▶ **Exercise description**
All of the data that follows should be output again without any alteration.
=== Information provided ===
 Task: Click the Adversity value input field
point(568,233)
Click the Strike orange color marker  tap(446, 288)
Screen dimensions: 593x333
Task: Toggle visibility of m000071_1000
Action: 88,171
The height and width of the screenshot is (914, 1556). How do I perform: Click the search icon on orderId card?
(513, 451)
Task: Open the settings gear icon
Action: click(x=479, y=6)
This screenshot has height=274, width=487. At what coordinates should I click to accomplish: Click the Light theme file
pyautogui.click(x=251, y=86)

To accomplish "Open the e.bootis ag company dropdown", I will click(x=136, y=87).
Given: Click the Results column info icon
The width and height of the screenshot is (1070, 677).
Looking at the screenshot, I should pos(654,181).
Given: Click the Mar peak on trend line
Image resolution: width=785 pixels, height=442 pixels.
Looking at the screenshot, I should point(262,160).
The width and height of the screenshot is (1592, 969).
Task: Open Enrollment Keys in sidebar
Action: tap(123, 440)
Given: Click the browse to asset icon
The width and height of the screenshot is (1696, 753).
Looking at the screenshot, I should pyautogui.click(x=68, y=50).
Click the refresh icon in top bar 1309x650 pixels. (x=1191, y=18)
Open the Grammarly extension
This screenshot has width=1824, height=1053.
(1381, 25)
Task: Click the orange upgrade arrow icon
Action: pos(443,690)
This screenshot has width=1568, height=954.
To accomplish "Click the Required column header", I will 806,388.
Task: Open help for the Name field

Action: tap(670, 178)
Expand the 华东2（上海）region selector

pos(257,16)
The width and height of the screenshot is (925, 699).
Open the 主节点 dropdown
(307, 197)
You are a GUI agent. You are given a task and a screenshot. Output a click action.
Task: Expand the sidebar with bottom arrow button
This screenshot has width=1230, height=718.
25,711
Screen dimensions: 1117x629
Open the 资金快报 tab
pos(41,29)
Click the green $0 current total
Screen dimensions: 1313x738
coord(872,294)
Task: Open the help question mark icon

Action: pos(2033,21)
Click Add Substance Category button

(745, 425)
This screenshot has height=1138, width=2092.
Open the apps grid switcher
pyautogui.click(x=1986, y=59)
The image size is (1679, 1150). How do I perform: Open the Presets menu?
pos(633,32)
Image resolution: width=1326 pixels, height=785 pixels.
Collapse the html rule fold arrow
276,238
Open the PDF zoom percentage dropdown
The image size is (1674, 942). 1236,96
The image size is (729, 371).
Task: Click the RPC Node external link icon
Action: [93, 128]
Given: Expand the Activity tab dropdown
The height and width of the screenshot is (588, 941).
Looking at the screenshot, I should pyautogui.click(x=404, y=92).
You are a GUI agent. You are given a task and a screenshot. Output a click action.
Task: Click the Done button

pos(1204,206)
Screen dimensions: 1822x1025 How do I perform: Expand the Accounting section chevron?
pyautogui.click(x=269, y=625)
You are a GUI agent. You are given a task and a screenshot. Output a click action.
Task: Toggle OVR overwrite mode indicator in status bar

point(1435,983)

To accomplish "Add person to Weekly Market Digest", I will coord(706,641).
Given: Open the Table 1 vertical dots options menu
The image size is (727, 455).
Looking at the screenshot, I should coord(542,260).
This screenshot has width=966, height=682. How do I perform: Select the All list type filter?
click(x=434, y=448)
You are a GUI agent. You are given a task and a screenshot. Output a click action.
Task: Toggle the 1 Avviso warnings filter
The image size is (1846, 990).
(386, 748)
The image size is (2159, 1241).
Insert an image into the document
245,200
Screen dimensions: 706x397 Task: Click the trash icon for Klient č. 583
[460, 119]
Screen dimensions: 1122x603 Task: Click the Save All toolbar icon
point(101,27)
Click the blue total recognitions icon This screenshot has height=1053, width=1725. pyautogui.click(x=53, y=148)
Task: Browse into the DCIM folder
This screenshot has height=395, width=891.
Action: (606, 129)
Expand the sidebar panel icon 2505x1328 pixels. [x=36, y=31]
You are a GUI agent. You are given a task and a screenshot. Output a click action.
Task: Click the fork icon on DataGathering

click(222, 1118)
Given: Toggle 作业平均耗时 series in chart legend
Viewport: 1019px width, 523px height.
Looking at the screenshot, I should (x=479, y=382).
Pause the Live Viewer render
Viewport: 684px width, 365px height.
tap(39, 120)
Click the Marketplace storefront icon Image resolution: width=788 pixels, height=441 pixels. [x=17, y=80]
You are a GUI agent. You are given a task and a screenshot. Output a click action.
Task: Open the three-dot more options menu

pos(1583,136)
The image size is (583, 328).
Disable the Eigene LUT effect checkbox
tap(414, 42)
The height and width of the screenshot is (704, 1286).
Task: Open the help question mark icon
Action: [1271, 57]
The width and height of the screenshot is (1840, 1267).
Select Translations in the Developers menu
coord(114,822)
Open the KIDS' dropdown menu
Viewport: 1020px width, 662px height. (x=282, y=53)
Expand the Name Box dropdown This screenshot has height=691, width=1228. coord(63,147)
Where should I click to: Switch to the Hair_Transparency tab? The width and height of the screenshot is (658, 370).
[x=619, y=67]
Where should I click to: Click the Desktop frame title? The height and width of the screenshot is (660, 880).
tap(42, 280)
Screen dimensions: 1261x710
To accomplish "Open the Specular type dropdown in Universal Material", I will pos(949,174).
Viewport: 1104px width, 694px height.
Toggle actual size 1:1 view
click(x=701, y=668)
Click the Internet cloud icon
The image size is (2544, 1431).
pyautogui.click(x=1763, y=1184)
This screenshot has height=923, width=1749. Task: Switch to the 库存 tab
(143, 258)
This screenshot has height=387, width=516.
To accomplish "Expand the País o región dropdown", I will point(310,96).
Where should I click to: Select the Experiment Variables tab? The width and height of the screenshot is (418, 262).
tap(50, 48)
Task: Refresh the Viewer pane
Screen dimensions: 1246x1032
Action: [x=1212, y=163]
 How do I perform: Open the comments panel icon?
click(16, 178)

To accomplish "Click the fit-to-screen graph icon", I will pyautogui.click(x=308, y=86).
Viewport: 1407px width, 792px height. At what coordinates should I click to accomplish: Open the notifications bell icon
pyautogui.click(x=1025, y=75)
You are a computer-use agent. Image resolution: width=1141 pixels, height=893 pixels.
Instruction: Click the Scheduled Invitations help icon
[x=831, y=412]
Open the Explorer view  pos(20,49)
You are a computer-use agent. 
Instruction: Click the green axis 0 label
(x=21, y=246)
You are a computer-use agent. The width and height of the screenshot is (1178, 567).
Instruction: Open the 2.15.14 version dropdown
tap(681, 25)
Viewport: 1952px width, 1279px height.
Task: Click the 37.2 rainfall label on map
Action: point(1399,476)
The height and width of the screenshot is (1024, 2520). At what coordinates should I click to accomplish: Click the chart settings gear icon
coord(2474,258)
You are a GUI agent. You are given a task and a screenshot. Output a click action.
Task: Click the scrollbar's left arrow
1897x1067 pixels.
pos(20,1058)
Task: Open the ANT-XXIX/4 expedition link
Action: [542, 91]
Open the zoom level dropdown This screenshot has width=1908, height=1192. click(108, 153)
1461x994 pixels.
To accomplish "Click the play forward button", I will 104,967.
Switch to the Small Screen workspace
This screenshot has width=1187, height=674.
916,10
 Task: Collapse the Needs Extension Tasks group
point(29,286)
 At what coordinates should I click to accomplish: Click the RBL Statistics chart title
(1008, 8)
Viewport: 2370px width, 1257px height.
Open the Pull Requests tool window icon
===
▶ **Solved exercise**
 Task: Click the Adversity value input field
point(568,233)
Click the Strike orange color marker  tap(446, 288)
Screen dimensions: 593x333
Task: Toggle visibility of m000071_1000
Action: 88,171
The height and width of the screenshot is (914, 1556). How do I perform: Click the search icon on orderId card?
(513, 451)
Task: Open the settings gear icon
Action: click(x=479, y=6)
This screenshot has height=274, width=487. At what coordinates should I click to accomplish: Click the Light theme file
pyautogui.click(x=251, y=86)

To accomplish "Open the e.bootis ag company dropdown", I will click(x=136, y=87).
Given: Click the Results column info icon
The width and height of the screenshot is (1070, 677).
Looking at the screenshot, I should pos(654,181).
Given: Click the Mar peak on trend line
Image resolution: width=785 pixels, height=442 pixels.
Looking at the screenshot, I should point(262,160).
The width and height of the screenshot is (1592, 969).
Task: Open Enrollment Keys in sidebar
Action: tap(123, 440)
Given: Click the browse to asset icon
The width and height of the screenshot is (1696, 753).
Looking at the screenshot, I should pyautogui.click(x=68, y=50).
Click the refresh icon in top bar 1309x650 pixels. (x=1191, y=18)
Open the Grammarly extension
This screenshot has width=1824, height=1053.
(1381, 25)
Task: Click the orange upgrade arrow icon
Action: pos(443,690)
This screenshot has width=1568, height=954.
To accomplish "Click the Required column header", I will 806,388.
Task: Open help for the Name field

Action: tap(670, 178)
Expand the 华东2（上海）region selector

pos(257,16)
The width and height of the screenshot is (925, 699).
Open the 主节点 dropdown
(307, 197)
You are a GUI agent. You are given a task and a screenshot. Output a click action.
Task: Expand the sidebar with bottom arrow button
This screenshot has width=1230, height=718.
25,711
Screen dimensions: 1117x629
Open the 资金快报 tab
pos(41,29)
Click the green $0 current total
Screen dimensions: 1313x738
coord(872,294)
Task: Open the help question mark icon

Action: pos(2033,21)
Click Add Substance Category button

(745, 425)
This screenshot has height=1138, width=2092.
Open the apps grid switcher
pyautogui.click(x=1986, y=59)
The image size is (1679, 1150). How do I perform: Open the Presets menu?
pos(633,32)
Image resolution: width=1326 pixels, height=785 pixels.
Collapse the html rule fold arrow
276,238
Open the PDF zoom percentage dropdown
The image size is (1674, 942). 1236,96
The image size is (729, 371).
Task: Click the RPC Node external link icon
Action: [93, 128]
Given: Expand the Activity tab dropdown
The height and width of the screenshot is (588, 941).
Looking at the screenshot, I should pyautogui.click(x=404, y=92).
You are a GUI agent. You are given a task and a screenshot. Output a click action.
Task: Click the Done button

pos(1204,206)
Screen dimensions: 1822x1025 How do I perform: Expand the Accounting section chevron?
pyautogui.click(x=269, y=625)
You are a GUI agent. You are given a task and a screenshot. Output a click action.
Task: Toggle OVR overwrite mode indicator in status bar

point(1435,983)

To accomplish "Add person to Weekly Market Digest", I will coord(706,641).
Given: Open the Table 1 vertical dots options menu
The image size is (727, 455).
Looking at the screenshot, I should coord(542,260).
This screenshot has width=966, height=682. How do I perform: Select the All list type filter?
click(x=434, y=448)
You are a GUI agent. You are given a task and a screenshot. Output a click action.
Task: Toggle the 1 Avviso warnings filter
The image size is (1846, 990).
(386, 748)
The image size is (2159, 1241).
Insert an image into the document
245,200
Screen dimensions: 706x397 Task: Click the trash icon for Klient č. 583
[460, 119]
Screen dimensions: 1122x603 Task: Click the Save All toolbar icon
point(101,27)
Click the blue total recognitions icon This screenshot has height=1053, width=1725. pyautogui.click(x=53, y=148)
Task: Browse into the DCIM folder
This screenshot has height=395, width=891.
Action: (606, 129)
Expand the sidebar panel icon 2505x1328 pixels. [x=36, y=31]
You are a GUI agent. You are given a task and a screenshot. Output a click action.
Task: Click the fork icon on DataGathering

click(222, 1118)
Given: Toggle 作业平均耗时 series in chart legend
Viewport: 1019px width, 523px height.
Looking at the screenshot, I should (x=479, y=382).
Pause the Live Viewer render
Viewport: 684px width, 365px height.
tap(39, 120)
Click the Marketplace storefront icon Image resolution: width=788 pixels, height=441 pixels. [x=17, y=80]
You are a GUI agent. You are given a task and a screenshot. Output a click action.
Task: Open the three-dot more options menu

pos(1583,136)
The image size is (583, 328).
Disable the Eigene LUT effect checkbox
tap(414, 42)
The height and width of the screenshot is (704, 1286).
Task: Open the help question mark icon
Action: [1271, 57]
The width and height of the screenshot is (1840, 1267).
Select Translations in the Developers menu
coord(114,822)
Open the KIDS' dropdown menu
Viewport: 1020px width, 662px height. (x=282, y=53)
Expand the Name Box dropdown This screenshot has height=691, width=1228. coord(63,147)
Where should I click to: Switch to the Hair_Transparency tab? The width and height of the screenshot is (658, 370).
[x=619, y=67]
Where should I click to: Click the Desktop frame title? The height and width of the screenshot is (660, 880).
tap(42, 280)
Screen dimensions: 1261x710
To accomplish "Open the Specular type dropdown in Universal Material", I will pos(949,174).
Viewport: 1104px width, 694px height.
Toggle actual size 1:1 view
click(x=701, y=668)
Click the Internet cloud icon
The image size is (2544, 1431).
pyautogui.click(x=1763, y=1184)
This screenshot has height=923, width=1749. Task: Switch to the 库存 tab
(143, 258)
This screenshot has height=387, width=516.
To accomplish "Expand the País o región dropdown", I will point(310,96).
Where should I click to: Select the Experiment Variables tab? The width and height of the screenshot is (418, 262).
tap(50, 48)
Task: Refresh the Viewer pane
Screen dimensions: 1246x1032
Action: [x=1212, y=163]
 How do I perform: Open the comments panel icon?
click(16, 178)

To accomplish "Click the fit-to-screen graph icon", I will pyautogui.click(x=308, y=86).
Viewport: 1407px width, 792px height. At what coordinates should I click to accomplish: Open the notifications bell icon
pyautogui.click(x=1025, y=75)
You are a computer-use agent. Image resolution: width=1141 pixels, height=893 pixels.
Instruction: Click the Scheduled Invitations help icon
[x=831, y=412]
Open the Explorer view  pos(20,49)
You are a computer-use agent. 
Instruction: Click the green axis 0 label
(x=21, y=246)
You are a computer-use agent. The width and height of the screenshot is (1178, 567).
Instruction: Open the 2.15.14 version dropdown
tap(681, 25)
Viewport: 1952px width, 1279px height.
Task: Click the 37.2 rainfall label on map
Action: point(1399,476)
The height and width of the screenshot is (1024, 2520). At what coordinates should I click to accomplish: Click the chart settings gear icon
coord(2474,258)
You are a GUI agent. You are given a task and a screenshot. Output a click action.
Task: Click the scrollbar's left arrow
1897x1067 pixels.
pos(20,1058)
Task: Open the ANT-XXIX/4 expedition link
Action: [542, 91]
Open the zoom level dropdown This screenshot has width=1908, height=1192. click(108, 153)
1461x994 pixels.
To accomplish "Click the play forward button", I will 104,967.
Switch to the Small Screen workspace
This screenshot has width=1187, height=674.
916,10
 Task: Collapse the Needs Extension Tasks group
point(29,286)
 At what coordinates should I click to accomplish: Click the RBL Statistics chart title
(1008, 8)
Viewport: 2370px width, 1257px height.
Open the Pull Requests tool window icon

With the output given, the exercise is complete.